▶ [本文]:
感染症は、病原体すなわち細菌、ウイルスあるいはカビ(真菌(しんきん))によって起こる病気の総称です。血糖コントロールが不良な糖尿病の患者さんは、免疫力が低下するので、さまざまな感染症にかかりやすく、非糖尿病者ではあまりみられないような感染力の弱い病原体による感染症にかかることもあります。

一般にみられる肺炎膀胱炎(ぼうこうえん)、腎盂腎炎(じんうじんえん)、胆嚢炎(たんのうえん)、皮膚や軟部組織の感染なども非糖尿病者に比べてかかりやすく、また、重症になったり治りにくくなることが多いので注意が必要です。また、感染症は血糖コントロールを著しく悪化させるので、糖尿病自体の治療も強化する必要があります。

糖尿病に特徴的な感染症

糖尿病では肺炎や尿路感染症、胆嚢炎などにかかりやすいことはすでに述べましたが、皮膚が化膿しやすく、おでき(せつ(せつ)や(よう))ができやすいこともよく知られています。より重い蜂巣炎(ほうそうえん)(フレグモーネと呼ばれる皮膚の深部の化膿症)もしばしばみられます。感染が骨にまで達して骨髄炎(こつずいえん)を起こすこともあります。また、カンジダ(カビの一種)腟炎なども糖尿病の患者さんに多いといわれています。

▶ [記録データ]:
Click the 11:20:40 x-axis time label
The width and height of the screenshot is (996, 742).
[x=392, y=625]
==
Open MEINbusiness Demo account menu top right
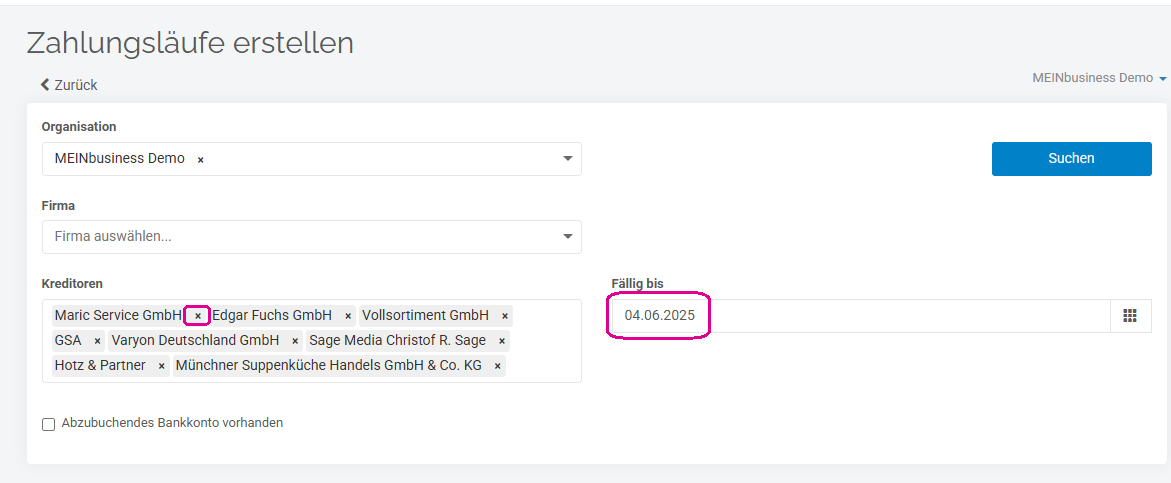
...
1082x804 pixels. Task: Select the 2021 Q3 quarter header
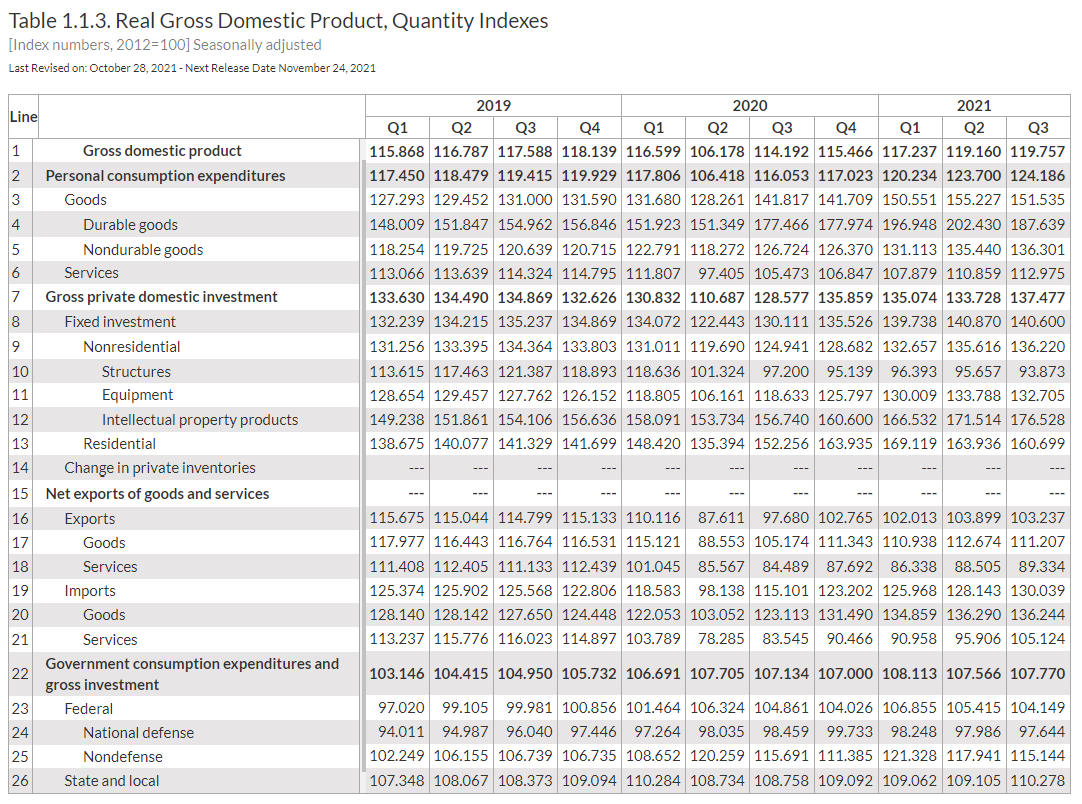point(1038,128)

▶ [作業指示 A]: 本文のうち「感染症は、病原体すなわち」で始まる段落を、主な内容を残したまま、より短く書き直しなさい。
▶ [作業指示 B]: 糖尿病と感染症を扱った本文を、最後の文の後から引き継いで書き進めなさい。

▶ [解答 A]: 感染症とは、細菌・ウイルス・カビ(真菌)などの病原体によって起こる病気の総称です。血糖コントロールが不良な糖尿病の患者さんは免疫力が低下するため、さまざまな感染症にかかりやすく、非糖尿病者ではあまりみられない感染力の弱い病原体による感染症にかかることもあります。

▶ [解答 B]:
これらの一般的にもみられる感染症に加えて、悪性外耳道炎(あくせいがいじどうえん)(耳の痛み、耳からの分泌物に始まり、次第に顔面の神経麻痺や髄膜炎(ずいまくえん)を起こす)やフルニエール壊疽(えそ)(陰茎(いんけい)、陰嚢(いんのう)の激痛に始まり、赤くはれてさらに組織が崩れてくる)、壊死性筋膜炎(えしせいきんまくえん)(下肢に多く、浮腫、熱感、圧痛、全身の発熱から水疱(すいほう)、壊疽(えそ)、潰瘍化(かいようか)、感覚麻痺を伴った皮膚の変色に進行する)などの重篤な感染症を起こすことも極めてまれながらあります。

ムコール症というケカビ(カビの一種)の感染も、今日では糖尿病の患者さんにしかみられなくなった感染症です。血液の混じった鼻汁で始まり、鼻粘膜や硬口蓋(こうこうがい)(口のなかの天井部分の固いところ)に黒い痂皮(かひ)(かさぶた)を伴う壊死が起こり、次第に頭痛、顔面痛、眼球突出、失明、嗜眠(しみん)傾向(ねむけ、うとうと状態)などに進行します。

感染症による糖尿病の悪化

感染症はたとえかぜであっても血糖のコントロールを悪化させます。一般に感染症にかかると食欲が低下して摂食量が減りますが、そのような場合でも糖尿病の治療を中止してはいけません。逆に、インスリン療法の開始や、インスリン治療中の場合は、一般にインスリンの増量が必要になるので、医師の適切な指導が必要です。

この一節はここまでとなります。